Article:
Organize tax records. Create a system that keeps all important information together. Taxpayers can use a software program for electronic recordkeeping or store paper documents in clearly labeled folders. They should add tax records to their files as they receive them. Organized records will make tax return preparation easier and may help taxpayers discover overlooked deductions or credits.
Identify filing status. A taxpayer's filing status determines their filing requirements, standard deduction, eligibility for certain credits and the correct amount of tax they should pay. If more than one filing status applies to a taxpayer, they can get help choosing the best one for their tax situation with the IRS’s Interactive Tax Assistant, What is my filing status? Changes in family life — marriage, divorce, birth and death — may affect a person's tax situation, including their filing status and eligibility for certain tax credits and deductions.
Understand adjusted gross income (AGI). AGI and tax rate are important factors in figuring taxes. AGI is the taxpayer's income from all sources minus any adjustments. Generally, the higher a taxpayer's AGI, the higher their tax rate and the more tax they pay. Tax planning can include making changes during the year that lower a taxpayer's AGI.

Text and element pointing records
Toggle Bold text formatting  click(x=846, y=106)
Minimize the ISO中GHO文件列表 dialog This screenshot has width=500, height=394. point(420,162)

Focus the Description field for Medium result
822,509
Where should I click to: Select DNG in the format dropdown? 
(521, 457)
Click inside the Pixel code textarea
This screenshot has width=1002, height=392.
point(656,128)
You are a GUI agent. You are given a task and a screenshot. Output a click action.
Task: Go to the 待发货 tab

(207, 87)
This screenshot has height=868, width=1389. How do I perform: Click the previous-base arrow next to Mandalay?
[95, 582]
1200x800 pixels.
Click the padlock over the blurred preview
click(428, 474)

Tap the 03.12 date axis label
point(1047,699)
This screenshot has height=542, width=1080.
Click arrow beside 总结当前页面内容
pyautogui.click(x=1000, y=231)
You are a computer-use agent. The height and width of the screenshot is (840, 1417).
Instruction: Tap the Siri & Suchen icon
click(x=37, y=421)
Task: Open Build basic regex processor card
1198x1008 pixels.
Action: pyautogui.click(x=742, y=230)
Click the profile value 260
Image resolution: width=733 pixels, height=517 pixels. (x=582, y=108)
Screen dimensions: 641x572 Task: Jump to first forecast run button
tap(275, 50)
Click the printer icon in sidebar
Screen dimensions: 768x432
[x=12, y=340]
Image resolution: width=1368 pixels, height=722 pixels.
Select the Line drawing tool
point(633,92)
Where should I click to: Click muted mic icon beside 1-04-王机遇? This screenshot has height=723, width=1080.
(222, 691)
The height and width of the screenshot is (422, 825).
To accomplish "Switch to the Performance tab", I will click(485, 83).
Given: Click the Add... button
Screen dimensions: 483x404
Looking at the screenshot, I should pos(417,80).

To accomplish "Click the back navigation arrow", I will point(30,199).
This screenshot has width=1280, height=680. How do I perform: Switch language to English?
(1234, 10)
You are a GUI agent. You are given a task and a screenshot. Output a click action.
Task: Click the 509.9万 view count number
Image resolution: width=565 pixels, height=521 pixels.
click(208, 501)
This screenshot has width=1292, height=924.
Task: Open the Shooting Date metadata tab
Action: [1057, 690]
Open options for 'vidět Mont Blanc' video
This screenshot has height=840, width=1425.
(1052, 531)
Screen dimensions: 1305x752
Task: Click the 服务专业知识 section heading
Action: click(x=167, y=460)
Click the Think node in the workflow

Exercise requirements:
• A. For each statement, say whether it agrees with the tax tips, answering yes or no and quoting the words of the tax tips that decide it.
(i) Taxpayers should add records to their files at the end of the year.
(ii) AGI is a taxpayer's income from all sources minus any adjustments.
(iii) A taxpayer's filing status determines their standard deduction.
• B. Answer these questions from the tax tips:
(i) What two ways of keeping tax records are mentioned?
(ii) Which IRS tool can help a taxpayer choose among filing statuses?
(iii) Generally, what happens when a taxpayer's AGI is higher?
• C. List every change in family life that the tax tips name as possibly affecting a person's tax situation.
The listing is not needed for any of the work here.

Solved tasks:
• A.
(i) No: "They should add tax records to their files as they receive them."
(ii) Yes: "AGI is the taxpayer's income from all sources minus any adjustments."
(iii) Yes: "A taxpayer's filing status determines their filing requirements, standard deduction, eligibility for certain credits and the correct amount of tax they should pay."

• B.
(i) A software program for electronic recordkeeping, or paper documents stored in clearly labeled folders.
(ii) The IRS's Interactive Tax Assistant, What is my filing status?
(iii) Their tax rate is higher and they pay more tax.

• C. Marriage, divorce, birth, death